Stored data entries
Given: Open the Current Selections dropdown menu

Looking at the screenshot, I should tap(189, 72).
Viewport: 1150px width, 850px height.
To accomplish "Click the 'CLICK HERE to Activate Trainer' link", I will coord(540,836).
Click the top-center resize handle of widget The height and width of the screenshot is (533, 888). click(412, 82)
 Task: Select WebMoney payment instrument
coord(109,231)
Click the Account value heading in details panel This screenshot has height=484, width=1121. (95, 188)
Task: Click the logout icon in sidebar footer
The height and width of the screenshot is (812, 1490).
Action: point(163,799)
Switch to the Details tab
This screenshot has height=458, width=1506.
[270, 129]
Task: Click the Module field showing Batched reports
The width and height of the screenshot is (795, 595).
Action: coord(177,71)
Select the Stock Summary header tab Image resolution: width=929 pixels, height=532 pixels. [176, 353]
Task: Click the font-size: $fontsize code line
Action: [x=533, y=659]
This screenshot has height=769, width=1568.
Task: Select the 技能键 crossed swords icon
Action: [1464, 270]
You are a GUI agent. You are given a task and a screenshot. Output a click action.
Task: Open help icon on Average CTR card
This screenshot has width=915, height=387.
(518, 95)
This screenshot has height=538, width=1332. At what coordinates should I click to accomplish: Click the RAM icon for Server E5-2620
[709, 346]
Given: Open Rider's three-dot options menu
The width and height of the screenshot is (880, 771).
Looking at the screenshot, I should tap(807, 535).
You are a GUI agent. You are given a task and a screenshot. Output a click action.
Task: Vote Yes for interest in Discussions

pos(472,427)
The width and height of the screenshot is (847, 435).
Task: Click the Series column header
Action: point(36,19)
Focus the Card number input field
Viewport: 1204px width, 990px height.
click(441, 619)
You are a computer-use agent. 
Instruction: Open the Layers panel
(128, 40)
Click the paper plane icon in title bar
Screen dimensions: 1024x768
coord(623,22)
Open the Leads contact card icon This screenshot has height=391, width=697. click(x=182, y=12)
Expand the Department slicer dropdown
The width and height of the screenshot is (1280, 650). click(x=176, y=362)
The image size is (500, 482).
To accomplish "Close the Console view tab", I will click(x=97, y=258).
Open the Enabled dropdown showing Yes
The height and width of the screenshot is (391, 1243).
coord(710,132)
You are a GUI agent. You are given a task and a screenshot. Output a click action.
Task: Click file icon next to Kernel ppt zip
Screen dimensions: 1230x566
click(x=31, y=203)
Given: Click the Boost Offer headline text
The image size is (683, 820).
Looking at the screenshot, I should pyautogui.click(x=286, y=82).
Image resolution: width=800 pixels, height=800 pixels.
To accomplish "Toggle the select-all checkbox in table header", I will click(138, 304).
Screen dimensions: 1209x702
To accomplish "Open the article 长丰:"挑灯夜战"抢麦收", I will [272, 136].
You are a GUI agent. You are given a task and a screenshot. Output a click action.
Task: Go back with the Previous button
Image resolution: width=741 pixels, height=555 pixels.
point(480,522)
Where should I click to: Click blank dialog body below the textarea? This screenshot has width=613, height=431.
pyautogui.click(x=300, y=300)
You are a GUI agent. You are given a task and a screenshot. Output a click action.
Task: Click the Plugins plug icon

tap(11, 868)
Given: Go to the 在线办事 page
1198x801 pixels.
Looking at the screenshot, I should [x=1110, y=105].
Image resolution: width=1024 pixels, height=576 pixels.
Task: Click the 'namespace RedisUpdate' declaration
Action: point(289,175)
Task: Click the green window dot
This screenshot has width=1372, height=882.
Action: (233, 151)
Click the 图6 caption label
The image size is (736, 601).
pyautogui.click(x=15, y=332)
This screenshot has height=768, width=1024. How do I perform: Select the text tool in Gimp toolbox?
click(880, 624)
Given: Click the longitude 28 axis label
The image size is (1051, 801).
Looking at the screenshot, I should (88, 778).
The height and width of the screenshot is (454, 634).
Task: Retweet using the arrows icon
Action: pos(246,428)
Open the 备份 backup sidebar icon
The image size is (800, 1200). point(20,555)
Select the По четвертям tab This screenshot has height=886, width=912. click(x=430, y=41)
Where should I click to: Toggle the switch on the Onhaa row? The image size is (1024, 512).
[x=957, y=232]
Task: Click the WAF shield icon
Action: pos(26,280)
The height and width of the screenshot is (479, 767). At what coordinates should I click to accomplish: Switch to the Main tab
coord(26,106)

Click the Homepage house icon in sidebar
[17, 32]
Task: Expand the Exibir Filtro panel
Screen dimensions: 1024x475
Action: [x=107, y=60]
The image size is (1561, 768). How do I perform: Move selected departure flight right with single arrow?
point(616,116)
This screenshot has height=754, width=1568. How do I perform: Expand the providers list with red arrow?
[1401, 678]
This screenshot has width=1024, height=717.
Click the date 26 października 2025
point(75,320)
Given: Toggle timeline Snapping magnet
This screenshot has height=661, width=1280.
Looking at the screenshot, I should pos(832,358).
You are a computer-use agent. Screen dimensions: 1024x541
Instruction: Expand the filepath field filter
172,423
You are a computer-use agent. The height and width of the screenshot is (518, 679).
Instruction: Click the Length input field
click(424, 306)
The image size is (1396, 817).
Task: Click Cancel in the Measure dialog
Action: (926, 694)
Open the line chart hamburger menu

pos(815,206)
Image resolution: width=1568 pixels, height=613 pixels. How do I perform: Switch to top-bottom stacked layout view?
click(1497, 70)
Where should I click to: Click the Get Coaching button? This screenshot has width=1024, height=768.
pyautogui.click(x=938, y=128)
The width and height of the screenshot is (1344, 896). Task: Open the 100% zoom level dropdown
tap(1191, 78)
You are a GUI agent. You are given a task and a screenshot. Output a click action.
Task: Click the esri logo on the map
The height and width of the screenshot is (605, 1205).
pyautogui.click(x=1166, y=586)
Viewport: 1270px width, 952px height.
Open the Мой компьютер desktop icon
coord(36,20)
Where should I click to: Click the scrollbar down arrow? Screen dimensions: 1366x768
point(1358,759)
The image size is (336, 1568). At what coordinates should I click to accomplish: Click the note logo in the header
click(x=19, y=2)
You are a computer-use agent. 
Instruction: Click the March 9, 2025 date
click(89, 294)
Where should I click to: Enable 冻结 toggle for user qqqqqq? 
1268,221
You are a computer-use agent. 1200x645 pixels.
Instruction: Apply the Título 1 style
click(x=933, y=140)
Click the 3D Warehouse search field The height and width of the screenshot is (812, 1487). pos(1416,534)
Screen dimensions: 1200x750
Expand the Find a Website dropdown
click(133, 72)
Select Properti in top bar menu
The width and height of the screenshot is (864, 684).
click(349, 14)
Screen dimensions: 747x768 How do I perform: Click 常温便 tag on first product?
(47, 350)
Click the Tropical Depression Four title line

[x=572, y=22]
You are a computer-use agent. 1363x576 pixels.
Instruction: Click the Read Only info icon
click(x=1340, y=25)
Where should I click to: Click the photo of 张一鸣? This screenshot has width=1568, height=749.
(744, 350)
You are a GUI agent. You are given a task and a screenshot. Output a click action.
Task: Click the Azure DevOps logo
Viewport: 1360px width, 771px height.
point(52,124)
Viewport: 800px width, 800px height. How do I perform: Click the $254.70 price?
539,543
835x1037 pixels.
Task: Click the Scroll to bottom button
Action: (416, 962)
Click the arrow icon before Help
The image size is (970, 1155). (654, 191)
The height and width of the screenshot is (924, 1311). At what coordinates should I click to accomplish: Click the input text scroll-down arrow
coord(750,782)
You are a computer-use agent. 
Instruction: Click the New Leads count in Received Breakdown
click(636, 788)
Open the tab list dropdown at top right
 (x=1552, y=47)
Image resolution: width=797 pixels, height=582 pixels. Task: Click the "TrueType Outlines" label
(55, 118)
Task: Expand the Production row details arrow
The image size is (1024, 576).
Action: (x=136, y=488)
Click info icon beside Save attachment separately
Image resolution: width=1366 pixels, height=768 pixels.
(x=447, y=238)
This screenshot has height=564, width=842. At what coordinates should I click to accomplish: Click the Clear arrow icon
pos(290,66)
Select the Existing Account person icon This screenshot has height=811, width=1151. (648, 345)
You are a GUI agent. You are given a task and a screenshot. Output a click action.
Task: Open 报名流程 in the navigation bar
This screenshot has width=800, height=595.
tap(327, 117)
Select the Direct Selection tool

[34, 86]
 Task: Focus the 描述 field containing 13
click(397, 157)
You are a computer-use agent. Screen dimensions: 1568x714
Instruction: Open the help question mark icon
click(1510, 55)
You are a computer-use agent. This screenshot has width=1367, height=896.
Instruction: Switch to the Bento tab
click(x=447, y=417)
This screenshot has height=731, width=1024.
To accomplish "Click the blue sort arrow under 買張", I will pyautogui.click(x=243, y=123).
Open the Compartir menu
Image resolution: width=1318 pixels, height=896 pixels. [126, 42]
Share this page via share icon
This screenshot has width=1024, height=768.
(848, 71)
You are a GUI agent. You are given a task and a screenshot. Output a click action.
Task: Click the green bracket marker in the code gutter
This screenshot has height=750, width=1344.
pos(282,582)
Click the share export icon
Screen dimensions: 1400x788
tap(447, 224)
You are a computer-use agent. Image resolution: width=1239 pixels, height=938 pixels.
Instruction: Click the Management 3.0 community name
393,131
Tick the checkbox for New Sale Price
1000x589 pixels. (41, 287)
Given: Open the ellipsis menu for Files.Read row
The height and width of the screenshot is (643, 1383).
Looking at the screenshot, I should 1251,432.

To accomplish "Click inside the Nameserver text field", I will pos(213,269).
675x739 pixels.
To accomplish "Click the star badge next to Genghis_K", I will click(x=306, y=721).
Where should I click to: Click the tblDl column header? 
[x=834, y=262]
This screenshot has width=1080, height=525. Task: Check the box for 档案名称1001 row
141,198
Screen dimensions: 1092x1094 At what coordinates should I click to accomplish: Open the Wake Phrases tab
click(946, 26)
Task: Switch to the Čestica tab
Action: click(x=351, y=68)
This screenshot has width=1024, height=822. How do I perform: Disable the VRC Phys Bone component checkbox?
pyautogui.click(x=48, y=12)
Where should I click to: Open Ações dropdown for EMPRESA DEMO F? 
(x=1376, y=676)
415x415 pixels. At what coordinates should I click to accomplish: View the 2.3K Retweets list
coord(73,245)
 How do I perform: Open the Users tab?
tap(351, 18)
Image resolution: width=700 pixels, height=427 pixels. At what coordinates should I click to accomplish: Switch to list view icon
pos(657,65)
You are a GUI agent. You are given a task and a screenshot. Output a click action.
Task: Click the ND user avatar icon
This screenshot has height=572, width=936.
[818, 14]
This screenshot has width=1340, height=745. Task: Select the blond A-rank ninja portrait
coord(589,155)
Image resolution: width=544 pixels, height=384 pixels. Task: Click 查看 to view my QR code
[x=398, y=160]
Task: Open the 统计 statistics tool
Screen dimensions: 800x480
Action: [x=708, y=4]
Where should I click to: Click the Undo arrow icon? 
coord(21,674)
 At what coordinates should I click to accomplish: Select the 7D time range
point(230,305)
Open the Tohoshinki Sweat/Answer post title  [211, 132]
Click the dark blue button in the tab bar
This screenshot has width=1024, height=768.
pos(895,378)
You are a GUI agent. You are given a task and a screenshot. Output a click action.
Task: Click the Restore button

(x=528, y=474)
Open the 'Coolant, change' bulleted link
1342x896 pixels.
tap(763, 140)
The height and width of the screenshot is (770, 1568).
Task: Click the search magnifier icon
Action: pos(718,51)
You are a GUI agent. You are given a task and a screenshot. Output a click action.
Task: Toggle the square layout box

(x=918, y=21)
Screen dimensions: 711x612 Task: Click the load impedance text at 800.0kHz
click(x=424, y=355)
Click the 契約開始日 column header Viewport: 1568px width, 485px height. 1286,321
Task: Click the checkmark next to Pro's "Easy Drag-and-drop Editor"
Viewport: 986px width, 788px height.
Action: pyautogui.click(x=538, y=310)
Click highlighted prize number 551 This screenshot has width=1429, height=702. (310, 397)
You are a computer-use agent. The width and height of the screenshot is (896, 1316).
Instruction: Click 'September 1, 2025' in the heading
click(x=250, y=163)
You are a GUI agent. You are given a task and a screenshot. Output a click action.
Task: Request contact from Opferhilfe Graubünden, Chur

EXERCISE AIM
Find the lines above that contain the word "Account" and collect them.

RESULT OF THE EXERCISE
Click the Account value heading in details panel This screenshot has height=484, width=1121. (95, 188)
Select the Existing Account person icon This screenshot has height=811, width=1151. (648, 345)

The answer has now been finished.